I truly wish I had come to this conclusion many years ago. I recall hearing about David Duchovny being addicted to porn and going to rehab and I thought the entire thing was ridiculous. I thought come on, it's just what guys do. We all watch porn. I wish I had taken a closer look at it then and not wasted away 10 more years doing the same behavior.

But, I'm here now. I've realized how porn has shaped my entire sex life and much of my daily life as well. I don't know what sex is without porn. They were one in the same. I watched porn. I wanted a porn sex life. I wanted my girlfriends and my wife to be porn stars. I thought that was normal sex. It didn't matter to me that my wife didn't want to do all those things. And, looking back, she was a pretty good sport about much of it, but I kept pushing and pushing and pushing her to do more until she just finally shut down. Boy, porn did me a real favor there. I thought my wife was some kind of prude or just didn't like sex. I should have realized how much she did want to please me and how much she wanted to enjoy sex as well. I made it a bad thing for her and that is terrible. I may never win back her trust and maybe I don't deserve to, but I have to try and I have to stay away from porn because it really has ruined so much for me.

Porn is so mainstream now. Jokes are made about it, porn stars are celebrities, it's out in the open everywhere. That makes me worried for the younger generation. We're setting up so many people for unhappy relationships and sexual dysfunction. I don't know what the answers are for our society, but I know I'm done with it and I feel better than I have in a long time to finally have some space between porn and my life.

Things are good today and have been for a while. I don't miss porn and I'm happy to moving forward. Have a fantastic day everyone.
 

guitar1968

Well-Known Member
Not much to report today. Things are good. I'm trying to decide if I need the daily check-in or if I should start scaling back. I really enjoy the journal. I've been using a program on my computer to write on and off and that has always been a good tool, but I like the interaction on here. Plus this keeps me focused on the goal.
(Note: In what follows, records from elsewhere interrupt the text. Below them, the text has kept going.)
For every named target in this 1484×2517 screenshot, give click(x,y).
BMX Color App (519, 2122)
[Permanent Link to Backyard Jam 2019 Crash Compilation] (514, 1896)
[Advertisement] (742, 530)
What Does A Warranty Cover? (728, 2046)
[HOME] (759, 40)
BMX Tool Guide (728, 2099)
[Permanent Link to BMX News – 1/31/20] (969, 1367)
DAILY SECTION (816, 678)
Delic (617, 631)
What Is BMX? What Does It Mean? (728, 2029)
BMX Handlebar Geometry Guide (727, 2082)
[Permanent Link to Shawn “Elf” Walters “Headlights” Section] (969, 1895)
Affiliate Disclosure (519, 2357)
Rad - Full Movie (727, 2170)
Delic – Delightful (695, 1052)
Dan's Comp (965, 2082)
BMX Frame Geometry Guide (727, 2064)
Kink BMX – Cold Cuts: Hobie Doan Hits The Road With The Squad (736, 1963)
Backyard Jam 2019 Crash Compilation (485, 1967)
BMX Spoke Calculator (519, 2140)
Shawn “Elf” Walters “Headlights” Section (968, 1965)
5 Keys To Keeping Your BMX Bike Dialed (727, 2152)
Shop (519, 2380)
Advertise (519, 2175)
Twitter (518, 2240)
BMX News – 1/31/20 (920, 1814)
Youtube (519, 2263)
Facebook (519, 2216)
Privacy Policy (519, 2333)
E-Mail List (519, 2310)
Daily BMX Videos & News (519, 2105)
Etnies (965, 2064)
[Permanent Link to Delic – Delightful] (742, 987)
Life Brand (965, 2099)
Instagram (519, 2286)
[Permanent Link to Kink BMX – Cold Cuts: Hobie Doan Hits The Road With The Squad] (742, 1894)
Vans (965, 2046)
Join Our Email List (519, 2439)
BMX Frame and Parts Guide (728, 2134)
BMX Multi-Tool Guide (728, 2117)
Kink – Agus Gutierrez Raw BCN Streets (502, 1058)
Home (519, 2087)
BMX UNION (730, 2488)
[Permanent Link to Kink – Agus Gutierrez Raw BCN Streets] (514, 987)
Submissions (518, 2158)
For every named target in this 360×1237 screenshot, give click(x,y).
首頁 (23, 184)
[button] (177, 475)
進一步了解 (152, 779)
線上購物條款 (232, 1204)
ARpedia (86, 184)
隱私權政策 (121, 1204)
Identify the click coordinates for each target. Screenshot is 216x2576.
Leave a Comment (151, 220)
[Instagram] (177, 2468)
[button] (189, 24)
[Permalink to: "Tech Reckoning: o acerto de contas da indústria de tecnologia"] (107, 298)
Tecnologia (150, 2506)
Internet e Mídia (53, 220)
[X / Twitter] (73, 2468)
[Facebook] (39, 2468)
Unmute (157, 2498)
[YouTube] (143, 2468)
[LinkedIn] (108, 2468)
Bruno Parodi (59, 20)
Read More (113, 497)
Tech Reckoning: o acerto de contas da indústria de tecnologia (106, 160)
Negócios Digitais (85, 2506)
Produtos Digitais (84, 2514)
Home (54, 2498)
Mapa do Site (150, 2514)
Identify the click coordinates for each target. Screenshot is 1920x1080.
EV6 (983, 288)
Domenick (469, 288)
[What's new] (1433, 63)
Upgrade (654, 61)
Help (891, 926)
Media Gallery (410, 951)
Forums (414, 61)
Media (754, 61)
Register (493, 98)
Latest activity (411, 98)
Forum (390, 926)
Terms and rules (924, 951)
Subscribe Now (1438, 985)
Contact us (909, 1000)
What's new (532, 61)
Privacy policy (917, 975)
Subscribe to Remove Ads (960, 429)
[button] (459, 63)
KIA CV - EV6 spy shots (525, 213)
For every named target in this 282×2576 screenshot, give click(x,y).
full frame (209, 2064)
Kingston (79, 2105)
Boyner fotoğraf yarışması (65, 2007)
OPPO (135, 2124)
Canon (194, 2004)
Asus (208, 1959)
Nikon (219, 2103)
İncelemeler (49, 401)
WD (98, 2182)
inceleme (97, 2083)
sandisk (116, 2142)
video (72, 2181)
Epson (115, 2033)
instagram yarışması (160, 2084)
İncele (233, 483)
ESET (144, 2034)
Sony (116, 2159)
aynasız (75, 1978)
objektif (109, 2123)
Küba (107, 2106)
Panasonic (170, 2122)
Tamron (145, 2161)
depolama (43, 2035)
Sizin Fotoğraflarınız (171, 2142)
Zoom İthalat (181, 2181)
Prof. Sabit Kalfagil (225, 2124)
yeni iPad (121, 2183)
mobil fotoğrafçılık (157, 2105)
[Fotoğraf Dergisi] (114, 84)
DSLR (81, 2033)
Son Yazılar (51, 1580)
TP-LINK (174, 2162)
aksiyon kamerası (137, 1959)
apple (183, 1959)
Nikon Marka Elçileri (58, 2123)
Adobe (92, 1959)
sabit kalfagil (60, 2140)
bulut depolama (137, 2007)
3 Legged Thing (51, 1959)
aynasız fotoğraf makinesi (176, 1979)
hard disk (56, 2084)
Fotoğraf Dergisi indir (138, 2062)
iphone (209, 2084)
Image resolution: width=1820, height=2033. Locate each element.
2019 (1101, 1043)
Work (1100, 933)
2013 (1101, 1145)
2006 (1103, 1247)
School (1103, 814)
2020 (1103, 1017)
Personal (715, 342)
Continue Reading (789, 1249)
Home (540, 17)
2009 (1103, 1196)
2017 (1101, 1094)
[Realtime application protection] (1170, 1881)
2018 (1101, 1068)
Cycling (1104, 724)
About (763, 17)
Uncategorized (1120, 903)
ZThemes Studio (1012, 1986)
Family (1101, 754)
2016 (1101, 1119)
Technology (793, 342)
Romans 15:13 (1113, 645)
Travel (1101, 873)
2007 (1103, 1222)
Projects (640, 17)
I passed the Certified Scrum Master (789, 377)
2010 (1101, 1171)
O.k. I talked myself into it. I need to keep coming back most days for now. The monster is always lurking around the corner and coming here seems to help keep it at bay.

Have a great and successful day my friends!
 

guiganvoger

Active Member
Not much to report today. Things are good. I'm trying to decide if I need the daily check-in or if I should start scaling back. I really enjoy the journal. I've been using a program on my computer to write on and off and that has always been a good tool, but I like the interaction on here. Plus this keeps me focused on the goal.

O.k. I talked myself into it. I need to keep coming back most days for now. The monster is always lurking around the corner and coming here seems to help keep it at bay.

Have a great and successful day my friends!
I'm currently querying that same decision with myself. It seems like I have the best results when I feel urges or need an escape in the moment. Sometimes that is everyday and sometimes that's once every few days. I have experienced thinking about porn and addiction too much. I felt like I had become so fixated on the subject that it was giving me subconscious thoughts and urges. Lately, I have been trying to post to the forum when I feel I need to and not really worried about posting every single and make it out to be an obligation. It should be fun and helpful to use the forum and talk with/relate to people about addiction.

Congratulations on your recent gig! Your recent posts and outlook has been inspiring myself and so many others. Keep up the great work!